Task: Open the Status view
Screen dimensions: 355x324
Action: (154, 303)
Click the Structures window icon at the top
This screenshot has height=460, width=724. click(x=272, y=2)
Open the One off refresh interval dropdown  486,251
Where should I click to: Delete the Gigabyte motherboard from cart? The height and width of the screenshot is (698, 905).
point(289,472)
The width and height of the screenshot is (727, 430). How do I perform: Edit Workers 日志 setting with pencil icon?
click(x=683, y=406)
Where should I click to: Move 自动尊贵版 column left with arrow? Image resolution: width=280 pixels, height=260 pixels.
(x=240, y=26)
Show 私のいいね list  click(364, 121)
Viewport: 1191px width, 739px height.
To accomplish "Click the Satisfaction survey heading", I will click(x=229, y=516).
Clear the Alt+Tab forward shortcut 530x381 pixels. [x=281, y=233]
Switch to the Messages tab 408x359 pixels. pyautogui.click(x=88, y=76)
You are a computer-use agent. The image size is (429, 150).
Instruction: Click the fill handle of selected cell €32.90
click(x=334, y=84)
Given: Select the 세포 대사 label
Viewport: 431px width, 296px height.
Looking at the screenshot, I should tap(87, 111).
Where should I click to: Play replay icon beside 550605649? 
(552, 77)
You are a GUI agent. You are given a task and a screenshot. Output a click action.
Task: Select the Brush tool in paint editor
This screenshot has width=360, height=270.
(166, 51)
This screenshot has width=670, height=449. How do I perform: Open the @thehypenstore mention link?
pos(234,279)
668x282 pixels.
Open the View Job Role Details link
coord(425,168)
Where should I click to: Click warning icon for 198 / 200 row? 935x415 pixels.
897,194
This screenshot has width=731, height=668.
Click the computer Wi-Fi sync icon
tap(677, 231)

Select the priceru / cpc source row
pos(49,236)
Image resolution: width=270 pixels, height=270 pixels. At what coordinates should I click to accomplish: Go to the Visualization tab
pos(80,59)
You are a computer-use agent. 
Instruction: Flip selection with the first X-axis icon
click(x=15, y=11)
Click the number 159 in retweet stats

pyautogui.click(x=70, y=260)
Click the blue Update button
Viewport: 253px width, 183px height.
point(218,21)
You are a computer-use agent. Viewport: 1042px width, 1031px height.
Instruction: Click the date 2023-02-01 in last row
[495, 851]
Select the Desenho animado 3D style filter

- [EXERCISE AIM]:
Starting with the line that contains "This screenshot has width=670, height=449.", output every line through the end of the listing above, unchanged.

- [EXERCISE RESULT]:
This screenshot has width=670, height=449. How do I perform: Open the @thehypenstore mention link?
pos(234,279)
668x282 pixels.
Open the View Job Role Details link
coord(425,168)
Where should I click to: Click warning icon for 198 / 200 row? 935x415 pixels.
897,194
This screenshot has width=731, height=668.
Click the computer Wi-Fi sync icon
tap(677, 231)

Select the priceru / cpc source row
pos(49,236)
Image resolution: width=270 pixels, height=270 pixels. At what coordinates should I click to accomplish: Go to the Visualization tab
pos(80,59)
You are a computer-use agent. 
Instruction: Flip selection with the first X-axis icon
click(x=15, y=11)
Click the number 159 in retweet stats

pyautogui.click(x=70, y=260)
Click the blue Update button
Viewport: 253px width, 183px height.
point(218,21)
You are a computer-use agent. Viewport: 1042px width, 1031px height.
Instruction: Click the date 2023-02-01 in last row
[495, 851]
Select the Desenho animado 3D style filter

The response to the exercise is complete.